Likely acceptance of new MS descriptors
“The prior course definitions we published in 1996 were widely adopted,” said Lublin, who was part of that panel and who is also co-chief editor of Multiple Sclerosis and Related Disorders. “As the current recommendations were a consensus of 32 MS experts and journal peer review, I do not expect much controversy, but time will tell.”
Features of the new recommendations that should facilitate their acceptance, according to Cohen, are “their enhanced clarity in describing MS as we currently understand it, and their consistency with what we have learned in the interval since the 1996 phenotypes were adopted.”
Reingold, who is president of Scientific and Clinical Review Associates, LLC, noted that the 1996 definitions were well received and quickly implemented in clinical trials, and that it was very easy to reach consensus in the group that developed the new definitions.

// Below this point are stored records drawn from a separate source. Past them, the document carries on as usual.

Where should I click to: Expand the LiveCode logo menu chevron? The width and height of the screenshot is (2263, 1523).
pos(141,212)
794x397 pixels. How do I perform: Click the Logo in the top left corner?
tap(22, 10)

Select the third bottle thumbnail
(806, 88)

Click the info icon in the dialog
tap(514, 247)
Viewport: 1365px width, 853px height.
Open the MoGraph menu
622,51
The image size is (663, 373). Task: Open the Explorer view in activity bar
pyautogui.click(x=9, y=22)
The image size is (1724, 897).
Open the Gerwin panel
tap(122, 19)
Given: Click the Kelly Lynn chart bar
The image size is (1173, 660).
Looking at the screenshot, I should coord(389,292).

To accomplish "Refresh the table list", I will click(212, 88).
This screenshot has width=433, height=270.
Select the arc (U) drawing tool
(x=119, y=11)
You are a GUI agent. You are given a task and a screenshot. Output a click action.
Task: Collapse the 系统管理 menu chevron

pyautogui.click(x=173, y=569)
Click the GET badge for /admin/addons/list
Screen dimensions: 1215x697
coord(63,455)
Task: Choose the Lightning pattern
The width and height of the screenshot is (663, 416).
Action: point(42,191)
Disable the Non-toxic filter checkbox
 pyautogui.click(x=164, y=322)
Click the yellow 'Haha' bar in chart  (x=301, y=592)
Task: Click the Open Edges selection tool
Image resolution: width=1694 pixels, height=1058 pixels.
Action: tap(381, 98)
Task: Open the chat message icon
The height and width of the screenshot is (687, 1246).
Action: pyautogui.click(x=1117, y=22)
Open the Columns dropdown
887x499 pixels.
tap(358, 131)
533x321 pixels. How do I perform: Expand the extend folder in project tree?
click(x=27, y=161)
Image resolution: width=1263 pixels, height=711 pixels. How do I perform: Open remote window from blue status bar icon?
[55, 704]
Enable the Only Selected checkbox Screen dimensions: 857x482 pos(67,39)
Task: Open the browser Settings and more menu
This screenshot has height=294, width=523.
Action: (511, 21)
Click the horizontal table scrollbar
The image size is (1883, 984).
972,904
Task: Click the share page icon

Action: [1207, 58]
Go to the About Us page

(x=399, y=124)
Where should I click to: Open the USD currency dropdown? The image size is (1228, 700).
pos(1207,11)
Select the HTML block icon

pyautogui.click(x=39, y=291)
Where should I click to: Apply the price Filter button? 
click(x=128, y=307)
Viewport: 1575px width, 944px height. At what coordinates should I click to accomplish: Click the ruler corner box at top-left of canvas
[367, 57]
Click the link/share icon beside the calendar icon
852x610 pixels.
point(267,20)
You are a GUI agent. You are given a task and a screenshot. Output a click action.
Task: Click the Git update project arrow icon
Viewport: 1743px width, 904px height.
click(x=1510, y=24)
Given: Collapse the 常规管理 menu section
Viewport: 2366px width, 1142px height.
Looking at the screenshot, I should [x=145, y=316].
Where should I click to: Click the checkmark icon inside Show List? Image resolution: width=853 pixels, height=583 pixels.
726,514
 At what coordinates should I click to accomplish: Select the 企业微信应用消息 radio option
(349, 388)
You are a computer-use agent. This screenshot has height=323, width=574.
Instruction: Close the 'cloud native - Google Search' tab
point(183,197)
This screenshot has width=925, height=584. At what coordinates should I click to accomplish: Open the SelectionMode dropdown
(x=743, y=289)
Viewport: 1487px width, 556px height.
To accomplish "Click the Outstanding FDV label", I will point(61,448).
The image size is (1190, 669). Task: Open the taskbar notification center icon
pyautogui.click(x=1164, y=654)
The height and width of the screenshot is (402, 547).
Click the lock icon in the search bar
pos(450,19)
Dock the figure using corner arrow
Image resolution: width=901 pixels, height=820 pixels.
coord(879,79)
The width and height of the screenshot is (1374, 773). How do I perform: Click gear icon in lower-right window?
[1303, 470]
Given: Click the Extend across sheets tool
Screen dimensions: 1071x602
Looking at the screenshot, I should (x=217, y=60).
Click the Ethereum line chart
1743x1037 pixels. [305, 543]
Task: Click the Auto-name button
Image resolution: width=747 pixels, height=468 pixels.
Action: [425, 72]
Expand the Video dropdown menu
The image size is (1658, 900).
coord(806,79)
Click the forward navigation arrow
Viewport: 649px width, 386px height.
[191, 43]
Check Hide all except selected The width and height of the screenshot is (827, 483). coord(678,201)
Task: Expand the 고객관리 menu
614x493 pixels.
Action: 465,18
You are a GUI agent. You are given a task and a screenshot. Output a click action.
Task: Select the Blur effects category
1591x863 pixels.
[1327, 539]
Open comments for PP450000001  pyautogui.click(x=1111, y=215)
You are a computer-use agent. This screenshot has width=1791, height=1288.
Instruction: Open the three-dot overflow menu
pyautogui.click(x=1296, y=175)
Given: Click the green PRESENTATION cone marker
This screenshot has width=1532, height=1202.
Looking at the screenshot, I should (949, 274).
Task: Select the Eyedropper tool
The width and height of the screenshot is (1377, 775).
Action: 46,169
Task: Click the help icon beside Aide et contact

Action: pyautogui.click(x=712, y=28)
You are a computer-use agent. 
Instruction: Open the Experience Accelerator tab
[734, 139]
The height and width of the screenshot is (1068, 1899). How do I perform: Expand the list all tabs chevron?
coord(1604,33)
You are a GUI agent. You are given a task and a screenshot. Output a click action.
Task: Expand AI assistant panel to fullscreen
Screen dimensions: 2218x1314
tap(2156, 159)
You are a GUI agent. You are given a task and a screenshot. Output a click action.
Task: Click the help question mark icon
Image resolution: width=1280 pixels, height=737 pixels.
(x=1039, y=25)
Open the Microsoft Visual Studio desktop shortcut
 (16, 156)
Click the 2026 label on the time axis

“There was some concern regarding the recommendation for annual MRI in terms of healthcare costs and also in that MRI lesions may not always reflect clinical changes,” Reingold said. “Currently, most clinicians often use MRI only if the patient is doing worse. We waffled a little and said that clinicians could use MRI more or less frequently, but that they should document the frequency and their underlying reasons.”
Potential impact of new MS descriptors
“If the MRI shows new gadolinium-enhancing lesions when there is no clinical change, we might consider starting or switching therapy,” Reingold said. “In terms of clinical trials, we should include measures of activity and consider stratification based on these measures. This could help determine whether a new therapy works on all forms of MS, or only on active or inactive MS.”
Cohen agreed that better stratification of participants in clinical research should help to refine our understanding of clinical therapeutic regimens and their impact.
In terms of additional research, Lublin recommended long-term longitudinal and cohort studies, imaging studies, prospective follow-up, and research to better understand and define MS phenotypes. These should continue to refine the framework for clinical research and improve clinical care and decisionmaking.
“From the clinical standpoint, more than anything else, we need robust markers of MS activity which are affordable, reliable, and sensitive enough to be used at the individual level to robustly predict disease activity, therapeutic response, and disability prognosis,” Cohen concluded. “At the research level, we need to understand the pathologic mechanisms underlying these phenotypes and their relationship to each other, more sensitive tools to detect these pathological mechanisms in vivo, and a better understanding of the causative factors which initiate and sustain the disease.”
Key open questions
- How will future research further refine MS clinical descriptors incorporating objective measures of disease activity?
- How will the new descriptors be accepted and implemented, and what will be their impact on research trials and clinical practice?
Disclosures and sources of funding
The many authors of the Neurology article reported various disclosures involving pharmaceutical companies, as described in the online article. Dr. Cohen did not report any financial disclosures.